Flint still doesn’t have clean water.
This statement has become a rallying cry, from city streets to social media. Yet it’s bothered me ever since I first heard it. Yes, it’s true that Flint’s water remains tainted and unsafe after five years. But the fact that we use the passive tense to talk about this travesty is the real outrage. Flint’s lack of safe, potable water isn’t the result of faulty infrastructure or a catastrophic accident at the water treatment plant. Government officials knowingly allowed poisons into the city’s water supply to cut costs. Active, evocative language that gets right to the ugly heart of things is necessary to tell the story and sound the clarion call.
“This was a crime committed against a city of 96,400 people to save $140 a day.”
When state and local officials decided to switch the source of Flint’s water supply from Lake Huron to the heavily polluted Flint River, they did not put in place a proper water treatment plan. Bacteria accumulated, and the disinfectants corroded the pipes, causing lead and other contaminants to leach into the water. When, almost immediately, it became clear the water was tainted and sickening residents, officials as high up as the Governor of Michigan, Rick Snyder, downplayed the crisis, then attempted to cover it up. The Safe Drinking Water Act was violated. Records were falsified. Saying “Flint still doesn’t have clean water” helps mask the fact that this was the result of a crime committed against a city of 96,400 people to save $140 a day on corrosion inhibiting chemicals.

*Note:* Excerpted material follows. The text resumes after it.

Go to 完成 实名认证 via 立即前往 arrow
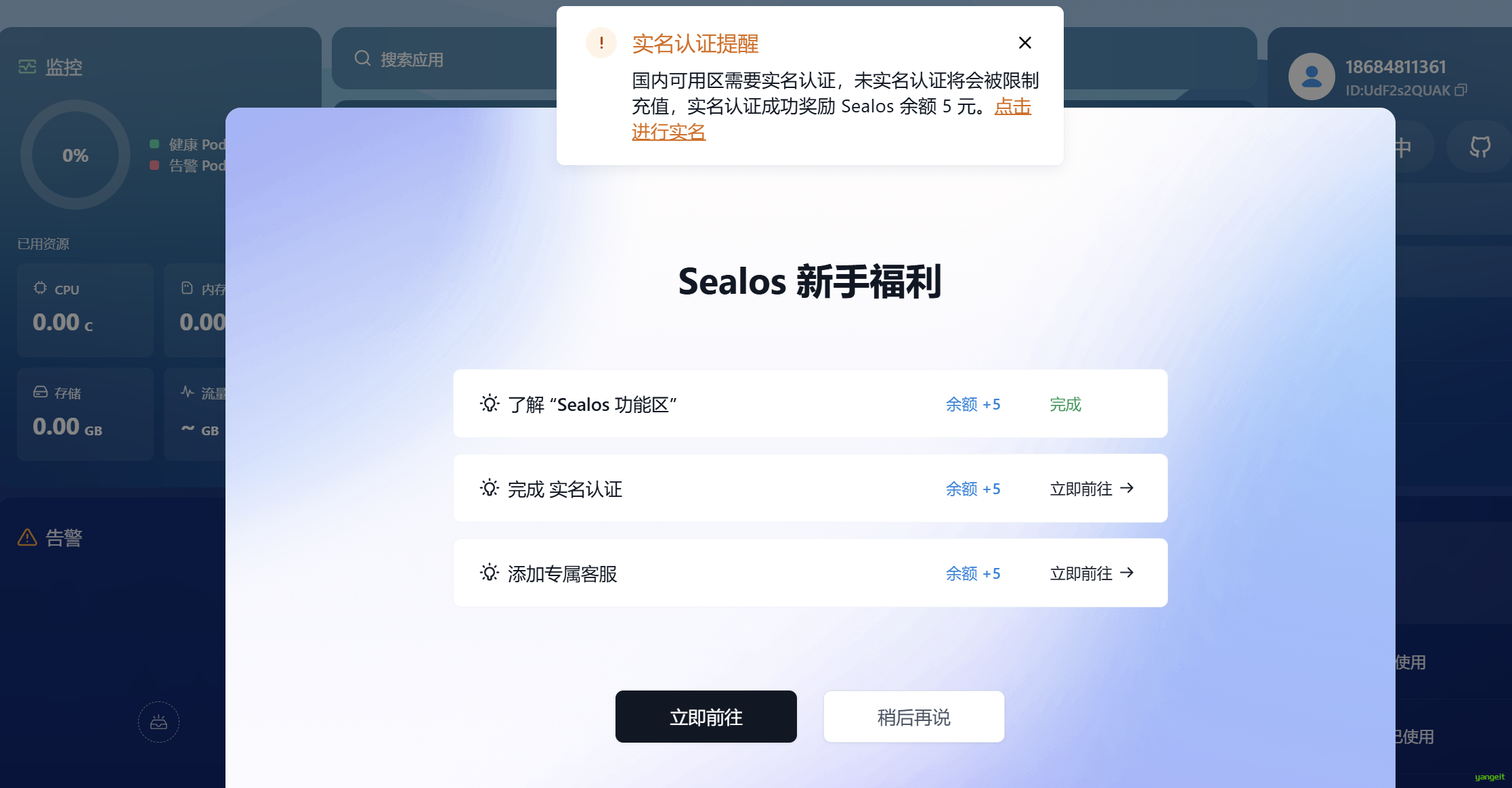pyautogui.click(x=1092, y=488)
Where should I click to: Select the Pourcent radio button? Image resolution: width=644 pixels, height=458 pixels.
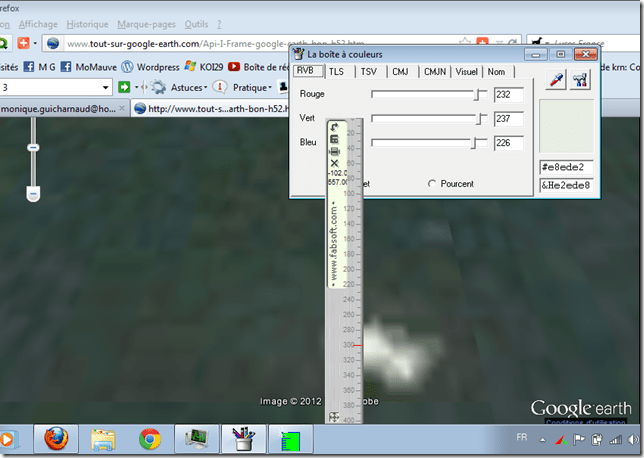coord(432,184)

Passive language is a powerful propaganda tool. It nearly always erases the subject — the doer of the action — and obscures blame. In this case, it erases the perpetrators of the Flint water crisis. How little the word “poison” or some similar construction is used when Flint is discussed is also evidence of the problem. Every person injured by those toxins was, in my opinion, assaulted. Every death caused by exposure to them should be deemed involuntary manslaughter. Yet we’re talking about Flint’s crisis like a meteor…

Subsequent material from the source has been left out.